Ja powiem tak, to była najdziwniejsza, najzabawniejsza i najzimniejsza kolenda w moim całym życiu xD
Tłumaczę. Z Martą postanowiłyśmy przez całą kolendę włóczyć się po mieście.
Powiem wam szczerze, że mimo temperatury bawiłyśmy się świetnie xD wypiłyśmy dwie pepsi, w jarzębińskim jadlyśmy symboliczny obiad, w galerii kościerskiej w łazience siałyśmy zamęt doprowadzając do jej zalania , w naturze zrobiłyśmy sobie makijaż, a naprzeciwko mojego bloku małe karaoke (xD) , Martapsychopatka chciała mnie udusić męskimi majtami w biedronce. Stałyśmy pod moją klatką i robiłyśmy zakłady gdzie to już ksiądz jest. Nagle zauważamy, że ksiądz zbiega już po schodach i że zaraz wyjdzie.

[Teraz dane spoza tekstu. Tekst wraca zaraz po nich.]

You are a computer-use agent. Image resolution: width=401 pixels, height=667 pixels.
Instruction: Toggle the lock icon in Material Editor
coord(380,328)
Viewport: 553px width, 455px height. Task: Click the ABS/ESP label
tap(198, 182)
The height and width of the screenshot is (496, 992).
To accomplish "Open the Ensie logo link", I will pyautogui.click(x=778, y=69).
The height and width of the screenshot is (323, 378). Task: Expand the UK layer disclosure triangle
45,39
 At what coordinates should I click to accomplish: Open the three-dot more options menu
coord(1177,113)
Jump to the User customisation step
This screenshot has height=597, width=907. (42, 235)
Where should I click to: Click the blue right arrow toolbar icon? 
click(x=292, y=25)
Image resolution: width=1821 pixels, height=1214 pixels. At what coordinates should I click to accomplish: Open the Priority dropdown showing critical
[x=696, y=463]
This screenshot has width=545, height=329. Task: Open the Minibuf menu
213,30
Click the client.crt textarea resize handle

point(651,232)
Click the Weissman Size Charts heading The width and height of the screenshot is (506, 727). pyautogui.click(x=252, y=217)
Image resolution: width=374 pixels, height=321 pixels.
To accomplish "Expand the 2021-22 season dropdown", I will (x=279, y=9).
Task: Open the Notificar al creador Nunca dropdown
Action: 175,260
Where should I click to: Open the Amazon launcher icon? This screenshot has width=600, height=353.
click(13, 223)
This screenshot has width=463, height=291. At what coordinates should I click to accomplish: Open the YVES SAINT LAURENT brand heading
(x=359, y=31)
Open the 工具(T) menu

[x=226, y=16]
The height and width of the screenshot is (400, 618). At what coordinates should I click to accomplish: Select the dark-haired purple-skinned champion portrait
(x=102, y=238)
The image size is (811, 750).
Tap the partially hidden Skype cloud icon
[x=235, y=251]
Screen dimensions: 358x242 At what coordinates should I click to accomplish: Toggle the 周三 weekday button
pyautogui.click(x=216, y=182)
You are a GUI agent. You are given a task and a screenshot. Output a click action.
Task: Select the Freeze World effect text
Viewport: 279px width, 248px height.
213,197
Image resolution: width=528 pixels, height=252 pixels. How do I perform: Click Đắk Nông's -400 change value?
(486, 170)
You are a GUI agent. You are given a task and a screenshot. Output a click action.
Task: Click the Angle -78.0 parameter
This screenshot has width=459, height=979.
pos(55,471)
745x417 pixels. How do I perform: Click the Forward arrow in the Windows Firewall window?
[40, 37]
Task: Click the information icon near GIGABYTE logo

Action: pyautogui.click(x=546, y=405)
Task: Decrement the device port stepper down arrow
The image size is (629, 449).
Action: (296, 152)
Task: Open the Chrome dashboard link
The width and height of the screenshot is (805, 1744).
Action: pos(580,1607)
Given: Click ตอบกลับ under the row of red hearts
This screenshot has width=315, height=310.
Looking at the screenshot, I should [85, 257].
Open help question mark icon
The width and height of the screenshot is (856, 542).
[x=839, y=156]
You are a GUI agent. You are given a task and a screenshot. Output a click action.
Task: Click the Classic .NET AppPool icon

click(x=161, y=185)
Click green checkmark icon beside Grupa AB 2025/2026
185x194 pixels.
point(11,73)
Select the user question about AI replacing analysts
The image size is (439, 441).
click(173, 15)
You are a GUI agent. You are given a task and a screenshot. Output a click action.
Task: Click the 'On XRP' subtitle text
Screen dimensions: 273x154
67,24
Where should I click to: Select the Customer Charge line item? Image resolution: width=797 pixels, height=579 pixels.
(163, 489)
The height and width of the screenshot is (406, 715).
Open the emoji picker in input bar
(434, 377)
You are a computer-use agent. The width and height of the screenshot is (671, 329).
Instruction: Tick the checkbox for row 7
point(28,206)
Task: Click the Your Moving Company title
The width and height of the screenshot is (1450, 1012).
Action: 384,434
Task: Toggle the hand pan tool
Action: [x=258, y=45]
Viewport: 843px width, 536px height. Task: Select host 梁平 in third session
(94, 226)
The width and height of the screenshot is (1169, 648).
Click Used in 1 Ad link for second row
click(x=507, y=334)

-Biieeeeeeeeeeeeeeeegnij ! - drzemy się do siebie i śmiejąc się uciekamy xD
Po drodze śpiewałyśmy kolendy , nawet fajnie nam to wychodziło ;)
To był na prawdę jeden z lepszych dni ostatniego czasu xD
Ludzie kupią wszystko. Nawet gówno w papierku, byle by było po przecenie.